Um acordo de paz entre Irã e Estados Unidos promete encerrar meses de tensão militar no Oriente Médio e restabelecer a navegação no estratégico Estreito de Ormuz. O anúncio foi feito neste domingo (14) pelo primeiro-ministro do Paquistão, Shehbaz Sharif, que atuou como um dos principais mediadores das negociações.
Pelos termos acertados, todas as operações militares na região serão interrompidas imediatamente, incluindo ações no Líbano. A assinatura oficial do pacto está prevista para o próximo dia 19 de junho, em Genebra, na Suíça. A normalização completa do tráfego marítimo em Ormuz ocorrerá após a formalização do acordo.
A notícia teve impacto imediato nos mercados internacionais. O preço do petróleo registrou queda superior a 4%, enquanto os contratos futuros das bolsas norte-americanas passaram a operar em alta, refletindo o alívio dos investidores diante da perspectiva de estabilidade na principal rota mundial de transporte de petróleo e gás natural.
Em publicação nas redes sociais, Sharif informou que reuniões preparatórias serão realizadas ao longo da semana para definir detalhes técnicos e organizar a cerimônia de assinatura do entendimento.
O presidente dos Estados Unidos, Donald Trump, comemorou o desfecho das negociações e anunciou a suspensão imediata do bloqueio naval norte-americano na região. Segundo ele, o acordo permitirá a retomada sem restrições da navegação pelo Estreito de Ormuz.
O vice-presidente norte-americano, JD Vance, confirmou que pretende participar da cerimônia de assinatura em Genebra e admitiu que Trump também poderá comparecer ao evento.

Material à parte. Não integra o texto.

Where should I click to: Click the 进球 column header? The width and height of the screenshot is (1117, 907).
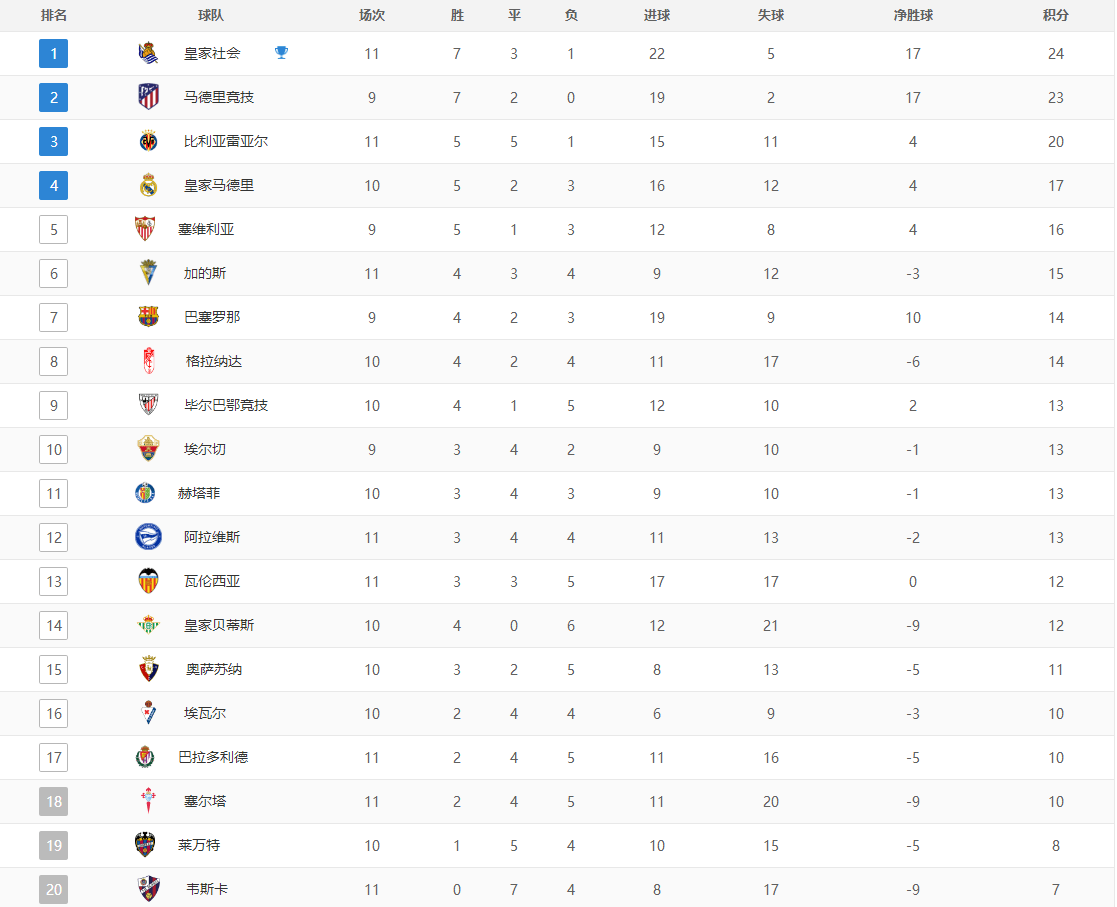click(x=657, y=15)
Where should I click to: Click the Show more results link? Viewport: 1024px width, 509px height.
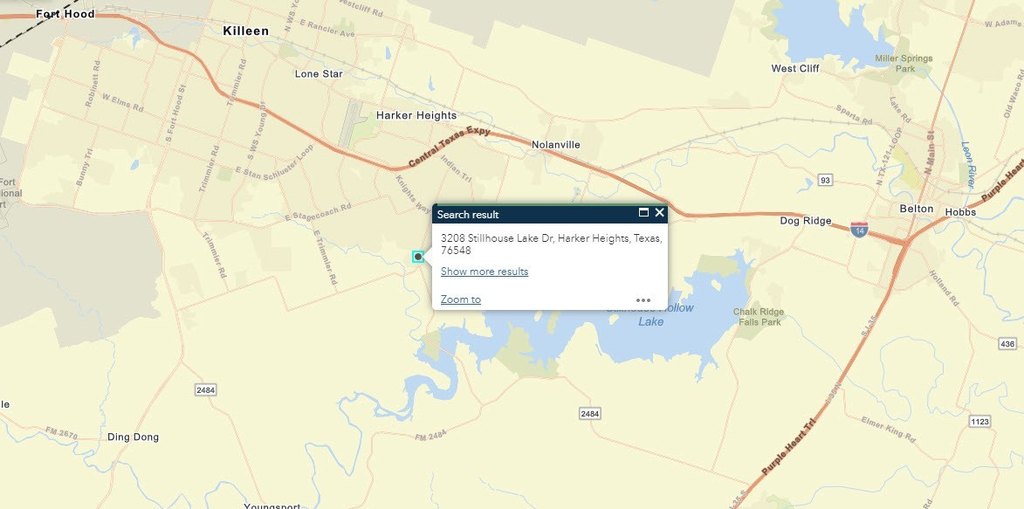tap(484, 271)
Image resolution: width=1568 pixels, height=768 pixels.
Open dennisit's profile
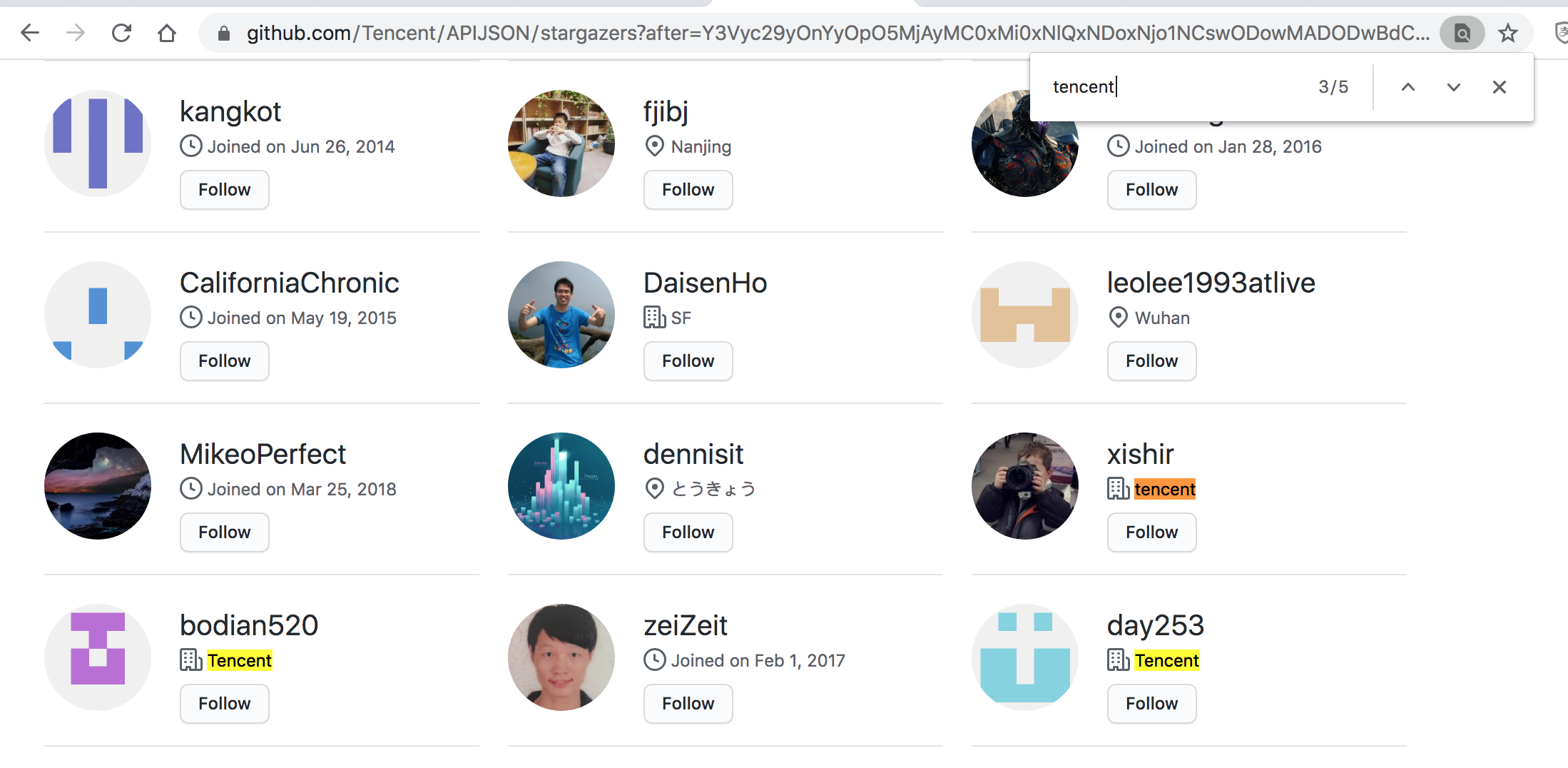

Pelo lado iraniano, o vice-ministro das Relações Exteriores, Kazem Gharibabadi, afirmou que o texto do memorando de entendimento já foi concluído e aguarda apenas a assinatura oficial. Segundo a agência iraniana Fars, as negociações chegaram a ser interrompidas após um ataque israelense a um subúrbio de Beirute, no Líbano, mas foram retomadas após concessões de última hora envolvendo garantias para a integridade territorial libanesa, a retirada de forças israelenses da fronteira e o fim do bloqueio marítimo ao Irã.

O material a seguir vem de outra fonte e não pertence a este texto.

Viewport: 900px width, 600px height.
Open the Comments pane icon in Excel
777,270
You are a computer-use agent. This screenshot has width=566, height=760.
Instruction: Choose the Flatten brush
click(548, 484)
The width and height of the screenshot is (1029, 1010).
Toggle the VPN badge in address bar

A repercussão do acordo também deverá dominar a agenda da próxima reunião do G7. O presidente da França, Emmanuel Macron, afirmou que os líderes das principais economias do mundo discutirão os efeitos da reabertura de Ormuz, o apoio ao Líbano e os desdobramentos de futuras negociações sobre o programa nuclear iraniano.

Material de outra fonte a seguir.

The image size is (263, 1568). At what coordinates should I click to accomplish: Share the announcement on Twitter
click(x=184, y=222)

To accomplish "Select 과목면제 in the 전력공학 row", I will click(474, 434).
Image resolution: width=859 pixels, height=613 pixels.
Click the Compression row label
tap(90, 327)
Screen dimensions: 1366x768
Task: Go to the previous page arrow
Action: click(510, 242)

O conflito teve início no fim de fevereiro, após ataques conduzidos pelos Estados Unidos e por Israel contra alvos iranianos. Em resposta, Teerã lançou ofensivas contra Israel e aliados na região e passou a restringir o tráfego marítimo no Estreito de Ormuz. Os Estados Unidos reagiram impondo bloqueios aos portos iranianos, agravando uma crise que ameaçava o abastecimento energético global.